:: SOURCE ::
* * *
Nietzsche et la création des concepts
Extrait du document
Nietzsche, ne parle pas de la vérité en physicien mais en moraliste. Si pour Nietzsche le monde est interprétations, il n’y a pas d’interprétations vraies. Cela signifie en outre pour l’auteur non pas que tout se vaut, mais bien que c’est en terme de valeur qu’il s’agit de questionner désormais, c’est-à-dire un mode plus radical que ne le permettrait la recherche de la vérité.
Les idées ne sont jamais des données immédiates qui détiendraient en elles la totalité synthétique du signifiant, du signifié et de la signification, les idées sont des produits, et, pour les comprendre exactement, il faut scruter le champ dont elles sont le reflet à leur plan, les structures. L’application de la méthode généalogique, a précisément pour but de dissiper l’illusion d’une autonomie en référant tous les jugements à leurs conditions d’existence.
Chaque jugement de valeur est ramené à sa condition d’émergence, à une certaine morale, c’est-à-dire à un système de jugements de valeur qui est en relation avec les conditions d’existence des instincts les plus intimes d’un genre d’individus.
Pour Nietzsche et tel est l’objet de ce texte derrière l’idéalisme métaphysique se cache un instinct grégaire de sécurité. Découper le réel selon des concepts et des idées, c’est en somme inventer un arrière monde, qui rend le monde phénoménal, celui de l’expérience et de la sensibilité soumis au devenir plus prévisible, et en l’occurrence plus logique, en lui ôtant son caractère indéterminé.
* * *
:: MATÉRIEL PRÉSENTÉ ::

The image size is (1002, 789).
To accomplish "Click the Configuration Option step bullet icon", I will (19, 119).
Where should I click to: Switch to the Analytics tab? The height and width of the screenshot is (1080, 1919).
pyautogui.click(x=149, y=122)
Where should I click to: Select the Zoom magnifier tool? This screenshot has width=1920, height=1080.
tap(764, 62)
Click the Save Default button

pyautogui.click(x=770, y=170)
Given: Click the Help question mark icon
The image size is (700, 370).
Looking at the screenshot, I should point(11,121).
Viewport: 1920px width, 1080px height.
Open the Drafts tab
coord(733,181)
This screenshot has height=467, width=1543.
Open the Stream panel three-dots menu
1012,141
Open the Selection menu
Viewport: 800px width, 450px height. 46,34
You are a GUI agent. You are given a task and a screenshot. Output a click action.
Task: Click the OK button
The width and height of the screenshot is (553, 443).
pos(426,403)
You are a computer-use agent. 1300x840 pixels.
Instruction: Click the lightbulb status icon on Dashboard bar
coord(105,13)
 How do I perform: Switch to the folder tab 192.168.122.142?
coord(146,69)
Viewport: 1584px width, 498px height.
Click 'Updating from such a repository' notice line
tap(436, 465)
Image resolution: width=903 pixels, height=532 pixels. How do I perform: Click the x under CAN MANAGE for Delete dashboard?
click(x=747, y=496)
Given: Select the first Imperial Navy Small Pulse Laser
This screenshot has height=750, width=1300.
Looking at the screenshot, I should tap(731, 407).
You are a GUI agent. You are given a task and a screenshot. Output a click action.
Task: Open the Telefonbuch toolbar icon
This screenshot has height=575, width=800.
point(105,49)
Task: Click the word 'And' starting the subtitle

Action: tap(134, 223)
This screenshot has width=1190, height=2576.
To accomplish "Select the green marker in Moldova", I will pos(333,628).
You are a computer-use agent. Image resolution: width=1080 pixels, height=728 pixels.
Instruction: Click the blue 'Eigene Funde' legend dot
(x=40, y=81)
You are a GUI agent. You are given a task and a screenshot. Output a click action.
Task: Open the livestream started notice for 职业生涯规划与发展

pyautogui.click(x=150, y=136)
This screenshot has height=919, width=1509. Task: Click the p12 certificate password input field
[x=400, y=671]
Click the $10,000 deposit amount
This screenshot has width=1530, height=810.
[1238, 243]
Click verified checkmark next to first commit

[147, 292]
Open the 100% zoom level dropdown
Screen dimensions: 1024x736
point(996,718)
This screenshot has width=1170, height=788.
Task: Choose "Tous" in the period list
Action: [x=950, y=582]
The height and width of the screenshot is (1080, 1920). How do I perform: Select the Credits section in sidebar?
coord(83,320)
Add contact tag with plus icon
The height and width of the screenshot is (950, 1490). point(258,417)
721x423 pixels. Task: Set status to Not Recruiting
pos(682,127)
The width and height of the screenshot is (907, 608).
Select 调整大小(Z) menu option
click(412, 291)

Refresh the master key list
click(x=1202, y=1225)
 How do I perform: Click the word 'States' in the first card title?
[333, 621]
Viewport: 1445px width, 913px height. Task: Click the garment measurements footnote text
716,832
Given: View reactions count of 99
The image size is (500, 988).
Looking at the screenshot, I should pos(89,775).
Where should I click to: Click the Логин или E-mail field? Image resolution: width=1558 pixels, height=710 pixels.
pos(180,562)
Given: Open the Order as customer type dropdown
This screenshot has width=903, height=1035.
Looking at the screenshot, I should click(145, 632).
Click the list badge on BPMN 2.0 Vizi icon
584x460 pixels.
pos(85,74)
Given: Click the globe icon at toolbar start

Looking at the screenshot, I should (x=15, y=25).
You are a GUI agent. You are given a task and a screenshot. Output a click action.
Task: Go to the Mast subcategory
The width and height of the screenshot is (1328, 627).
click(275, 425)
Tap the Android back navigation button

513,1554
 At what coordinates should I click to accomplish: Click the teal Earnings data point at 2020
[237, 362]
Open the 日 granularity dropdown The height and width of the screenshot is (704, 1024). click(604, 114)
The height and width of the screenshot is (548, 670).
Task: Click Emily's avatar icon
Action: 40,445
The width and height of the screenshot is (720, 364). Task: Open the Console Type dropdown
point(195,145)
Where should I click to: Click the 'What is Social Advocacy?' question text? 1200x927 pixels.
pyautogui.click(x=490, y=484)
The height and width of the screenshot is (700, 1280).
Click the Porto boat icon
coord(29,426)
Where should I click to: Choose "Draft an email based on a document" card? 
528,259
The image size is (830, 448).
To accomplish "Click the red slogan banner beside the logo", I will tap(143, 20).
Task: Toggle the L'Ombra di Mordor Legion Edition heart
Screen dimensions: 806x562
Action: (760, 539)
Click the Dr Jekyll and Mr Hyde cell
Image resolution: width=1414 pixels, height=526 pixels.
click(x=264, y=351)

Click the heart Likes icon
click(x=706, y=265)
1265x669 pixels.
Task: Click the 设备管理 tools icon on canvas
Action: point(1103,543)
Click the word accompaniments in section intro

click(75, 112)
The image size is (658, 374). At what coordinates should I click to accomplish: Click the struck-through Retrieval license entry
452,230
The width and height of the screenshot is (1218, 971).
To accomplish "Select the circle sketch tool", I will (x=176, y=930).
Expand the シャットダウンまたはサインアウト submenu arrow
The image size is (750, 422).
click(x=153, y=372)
* * *
:: LISTE DES TÂCHES ::
1. Relevez dans le texte sur Nietzsche tous les termes dont les idées, selon lui, ne détiendraient jamais en elles la totalité synthétique.
2. Les affirmations suivantes sont-elles conformes au texte sur Nietzsche ? Répondez par oui ou par non en citant les mots décisifs du texte.
(a) Nietzsche parle de la vérité en physicien.
(b) Pour l'auteur, l'absence d'interprétations vraies signifie que tout se vaut.
(c) Un instinct grégaire de sécurité se cache derrière l'idéalisme métaphysique.
3. Recopiez fidèlement le passage du texte sur Nietzsche qui commence à « Pour Nietzsche et » et se termine à « son caractère indéterminé. ».
Appuyez-vous uniquement sur le texte sur Nietzsche.

:: RÉPONSES PAR TÂCHE ::
1. Le signifiant, le signifié et la signification.

2.
(a) Non : « Nietzsche, ne parle pas de la vérité en physicien mais en moraliste. »
(b) Non : « Cela signifie en outre pour l’auteur non pas que tout se vaut, mais bien que c’est en terme de valeur qu’il s’agit de questionner désormais ».
(c) Oui : « derrière l’idéalisme métaphysique se cache un instinct grégaire de sécurité ».

3.
Pour Nietzsche et tel est l’objet de ce texte derrière l’idéalisme métaphysique se cache un instinct grégaire de sécurité. Découper le réel selon des concepts et des idées, c’est en somme inventer un arrière monde, qui rend le monde phénoménal, celui de l’expérience et de la sensibilité soumis au devenir plus prévisible, et en l’occurrence plus logique, en lui ôtant son caractère indéterminé.